==== Extract ====
Non-pharmaceutical interventions to fight Covid-19

All of us are now familiar with the oft-mentioned “test-trace-treat strategy”. Test the suspected people, trace their contacts rigorously (isolate/quarantine them so that they don’t transmit the virus to susceptible people), and treat severe/critical cases properly.

Let’s now focus our attention on testing strategies that may help check transmission of SARS-CoV-2. A utopian scenario is that we test the entire population of a town/city/state/country, isolate all positive cases till they “recover” to protect the rest of the population. As this isn’t feasible, we need to ascertain who to test, when, and how to trace their contacts. In this context, the timing of Covid-19 transmission is critical.

Timing of Covid-19 transmission

Ferretti et al. have done a crucial study regarding the timing of Covid-19 transmission. This work has now been published as a preprint at the medRxiv server (Sept. 16, 2020; doi.org/10.1101/2020.09.04.20188516). Their focus is on transmission by early-symptomatic individuals and their contribution to the total surge in infections. (We shall discuss asymptomatic and pre-symptomatic transmissions in upcoming columns.)

The major findings are:

1. The peak of transmission occurs on the day of onset of symptoms (20% of transmissions).

2. The day after onset of symptoms accounts for 16 per cent of transmissions.

3. So, the first two days of symptom onset (days 1 and 2) account for over 1/3rds of total transmissions.

Seventy five percent (75%) of transmission events occur in window period ranging from 2-3 days before to 2-3 days after the onset of symptoms. Pre-symptomatic transmission accounts for about 41% of the events and early-symptomatic transmissions account for about 35% of the events.

Implications for the standard SOPs:The implications of this critical study are manifold.

1. There is the prime importance of isolation of early-symptomatic cases, however mild the symptoms may be.

2. There must be aggressive testing in and around hotspots of infection.

3. There is urgent need for rapid and, if feasible, at-home testing kits. Fourth, contact tracing of symptomatic individuals must be done at war footing.

4. The time between sample collection and obtaining of test results must be short, preferably much less than 24 hours.
====
• _Check your understanding_
(1) In the piece on Covid-19 transmission timing, what share of transmissions occurs on the day symptoms begin?
(2) Continue the piece on Covid-19 transmission timing from its last sentence.
==== Source information ====
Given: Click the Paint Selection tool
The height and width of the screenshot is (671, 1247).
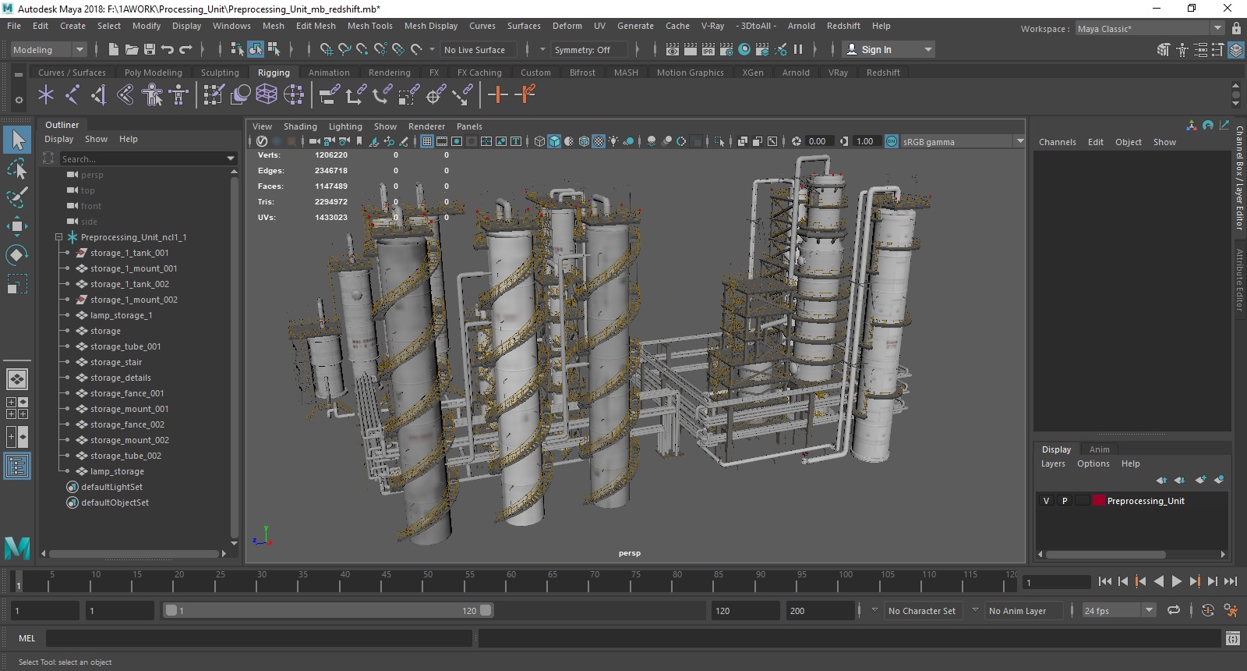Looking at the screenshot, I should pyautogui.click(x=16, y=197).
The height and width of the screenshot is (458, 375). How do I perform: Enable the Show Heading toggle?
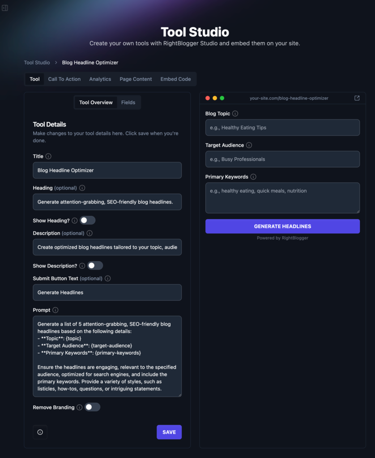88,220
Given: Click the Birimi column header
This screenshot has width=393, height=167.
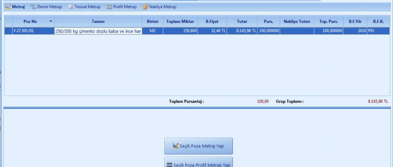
====
• _Responses in order_
(1) About 20 percent of transmissions occur on the day symptoms begin.

(2)
In addition to the above mass testing, rigorous isolation and seroprevalence antibody screening would go a long way in stemming the disease. We must trust the science and we must crunch numbers to control this pandemic. We need to draw weekly graphs of the rise and fall of infections, and rigorously calculate the R 0 values regularly, to decide where we must impose restrictions and where there can be relaxations.

There is as yet no approved cure or vaccine for COVID-19. Meanwhile, it’s likely that the number of morbidities and mortalities would continue to soar across most parts of the world, including India (and Manipur). What then should we do meanwhile before the development of an approved cure or vaccine.

The government must strictly enforce the standard SOPs for tracing, testing, and treating potential infection cases. Within the limits of the available budget, testing must be scaled up to catch more of potential infections including asymptomatic cases. If feasible, antibody based screening (serosurveillance) may be done in infection hotspots to monitor the spread of the infection and percentage of population who has developed immunity against the Covid-19 virus.

Three kinds of hospitals or treatment facilities need to be set up: first, to treat critical Covid patients; second, to address non-Covid cases, and third, to manage long Covid “recovered” individuals. The general public must also religiously abide by the necessary control and prevention measures (use of masks, social distancing & hand hygiene etc.); we need to be a tad altruistic: please remember that you’re sacrificing a little bit of your creature comforts not just to save your own life but also others’ lives!